TO BE DONE:
Write out these lines exactly, beginning with the first line of the entries and stopping after the line that contains "Action: click(353, 193)". Omit the pictures from your answer.

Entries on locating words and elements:

>> Start

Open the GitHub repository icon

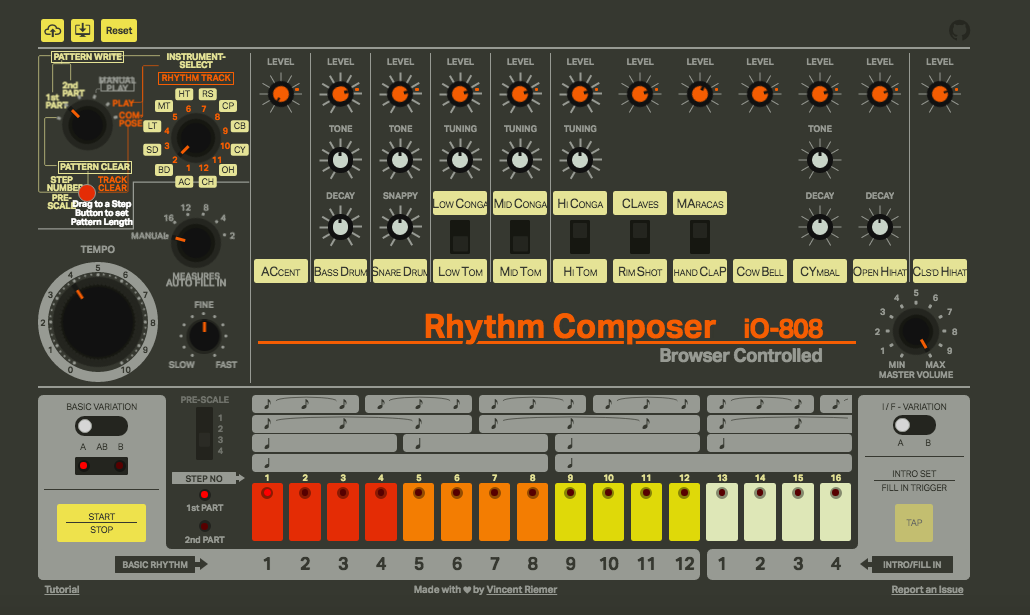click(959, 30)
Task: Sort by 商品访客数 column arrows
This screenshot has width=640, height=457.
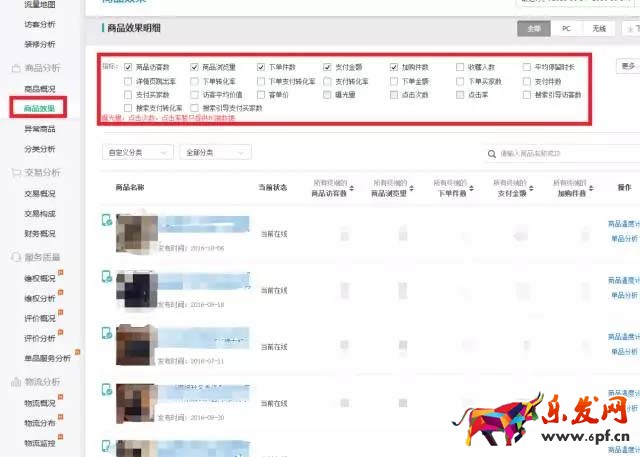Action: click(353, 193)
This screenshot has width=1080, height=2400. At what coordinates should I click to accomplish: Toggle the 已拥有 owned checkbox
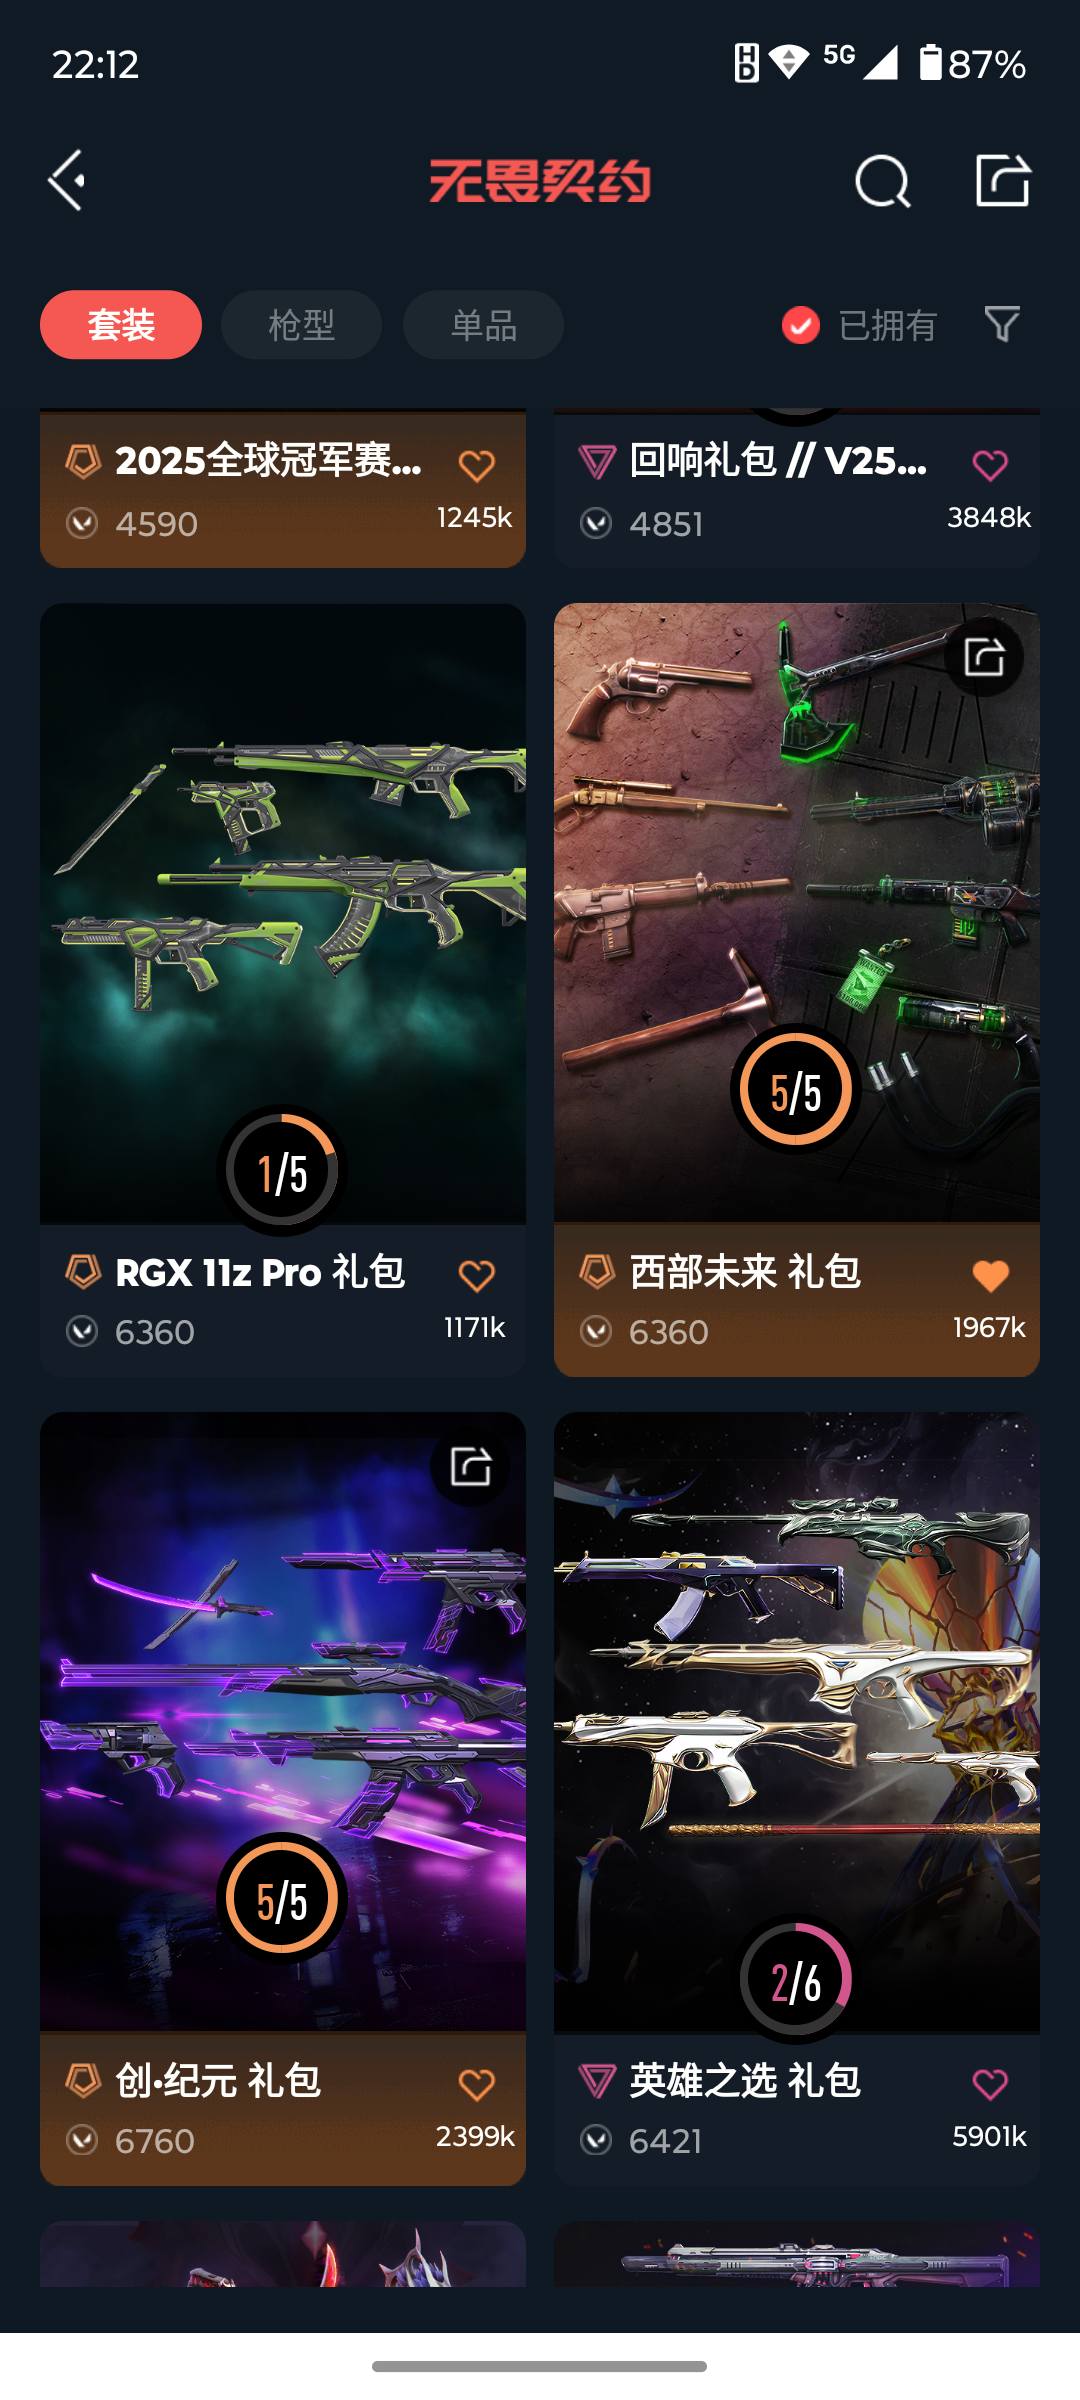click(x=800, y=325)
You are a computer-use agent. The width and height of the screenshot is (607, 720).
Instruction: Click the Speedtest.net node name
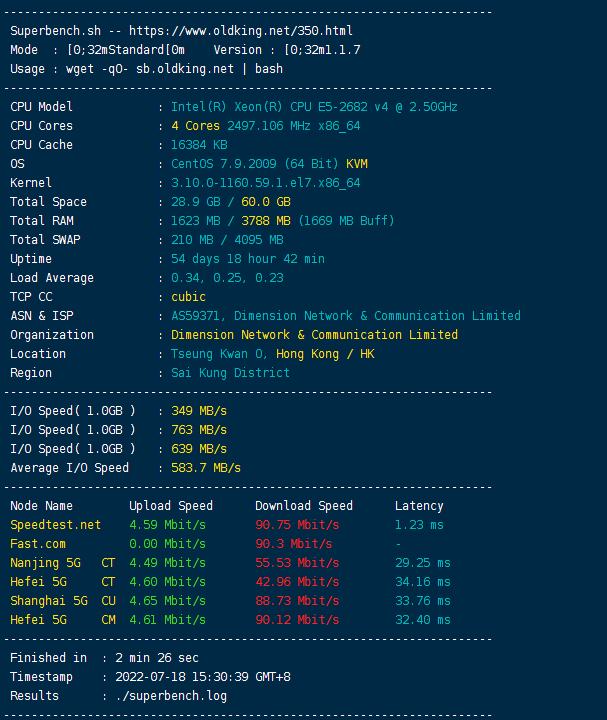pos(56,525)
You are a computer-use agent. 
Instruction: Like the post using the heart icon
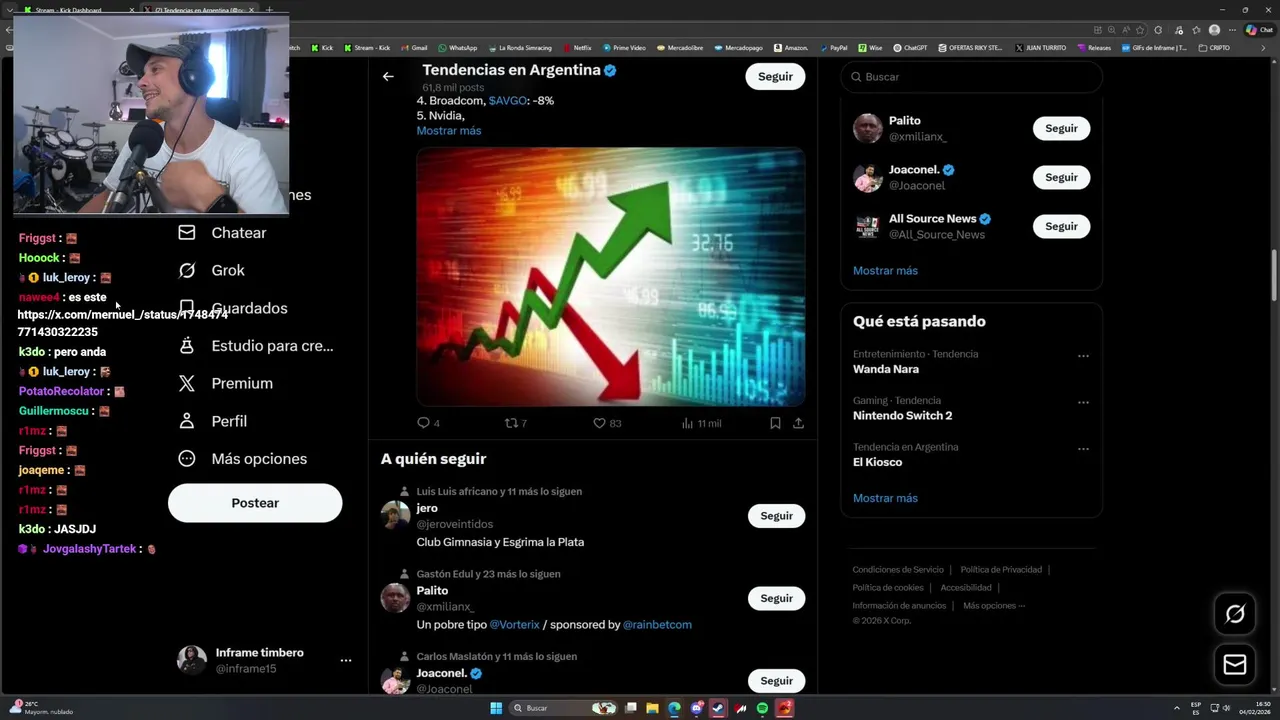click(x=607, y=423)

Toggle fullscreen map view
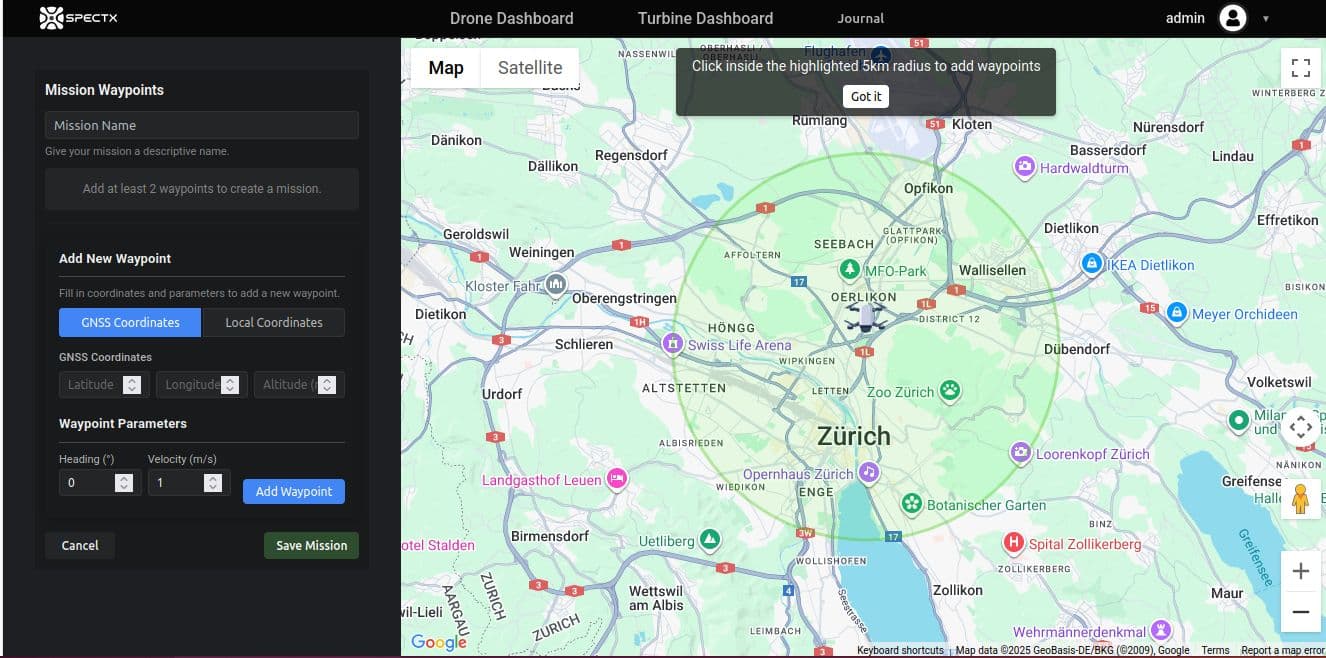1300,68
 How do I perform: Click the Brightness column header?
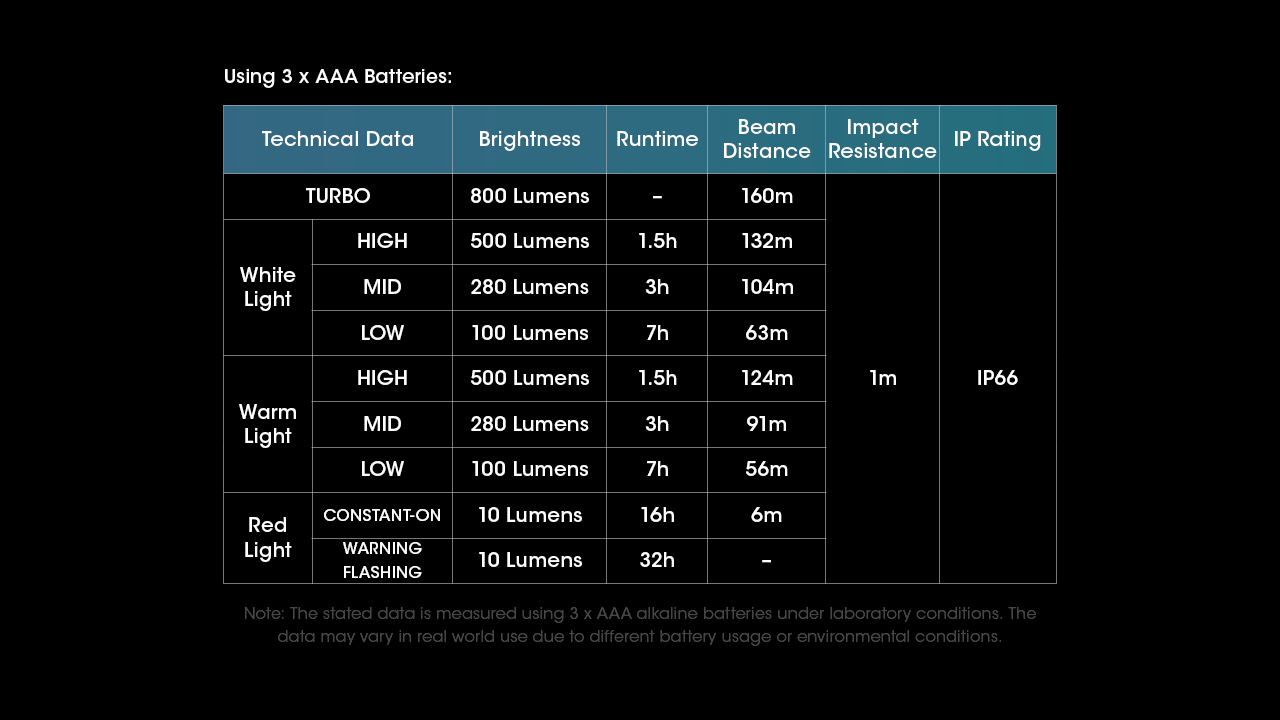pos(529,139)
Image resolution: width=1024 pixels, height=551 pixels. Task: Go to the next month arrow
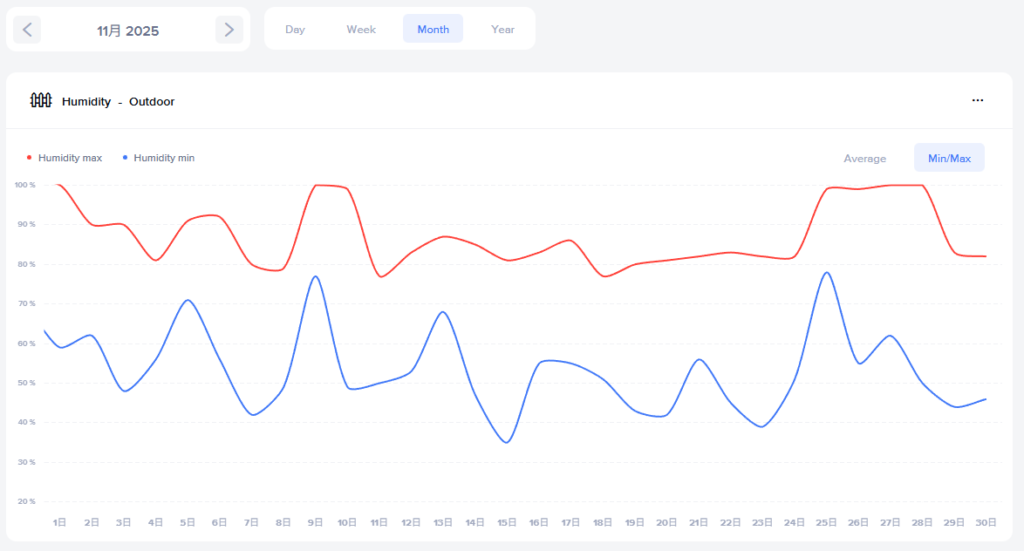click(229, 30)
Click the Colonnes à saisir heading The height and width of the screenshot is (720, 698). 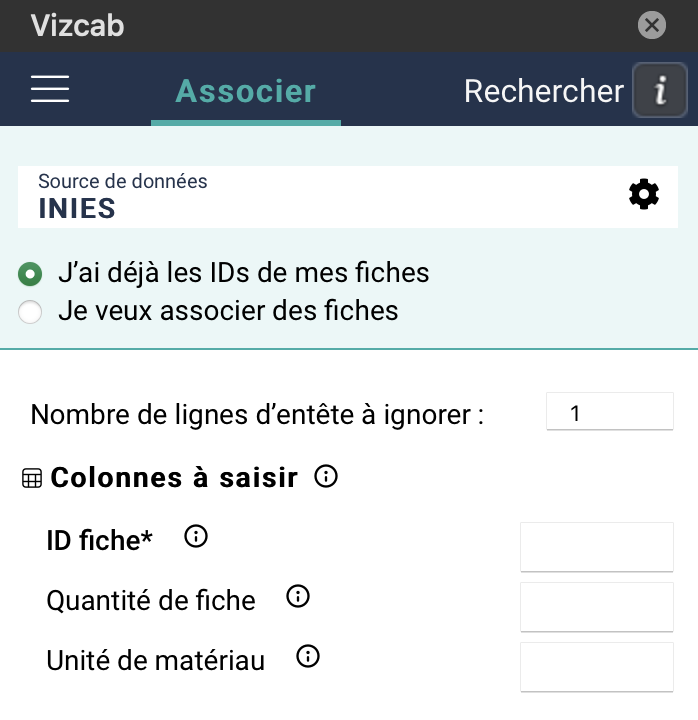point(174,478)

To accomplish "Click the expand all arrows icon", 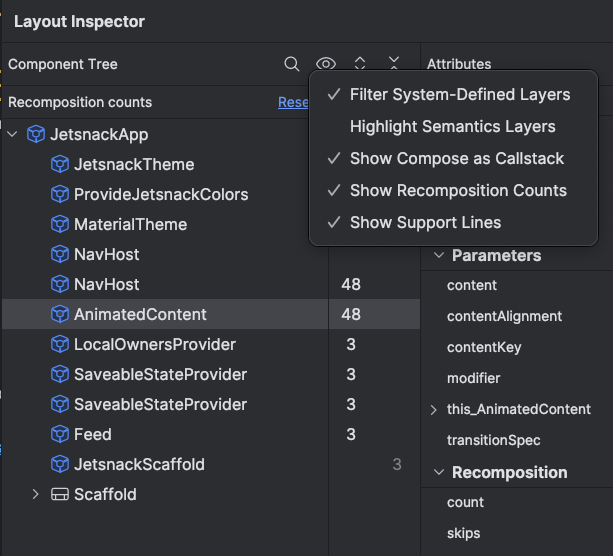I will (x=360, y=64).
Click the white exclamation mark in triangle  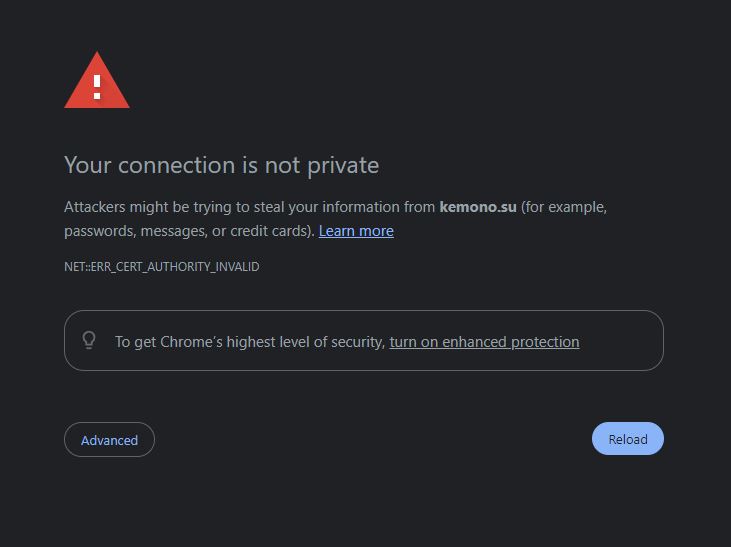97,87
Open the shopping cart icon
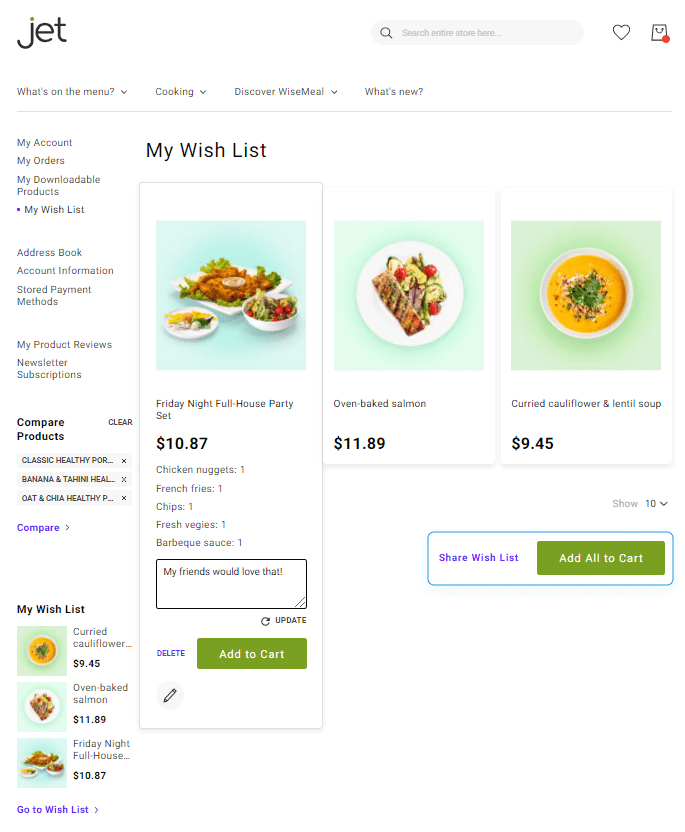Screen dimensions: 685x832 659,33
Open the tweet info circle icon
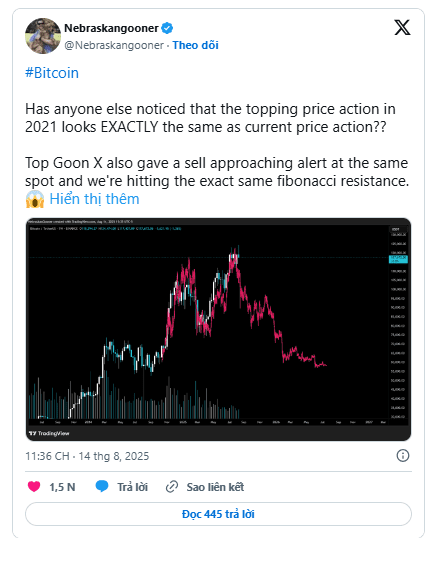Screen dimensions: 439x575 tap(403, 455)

>> End

ANSWER TO THIS PROBLEM:
Open the GitHub repository icon

click(959, 30)
Task: Sort by 商品访客数 column arrows
This screenshot has width=640, height=457.
Action: click(353, 193)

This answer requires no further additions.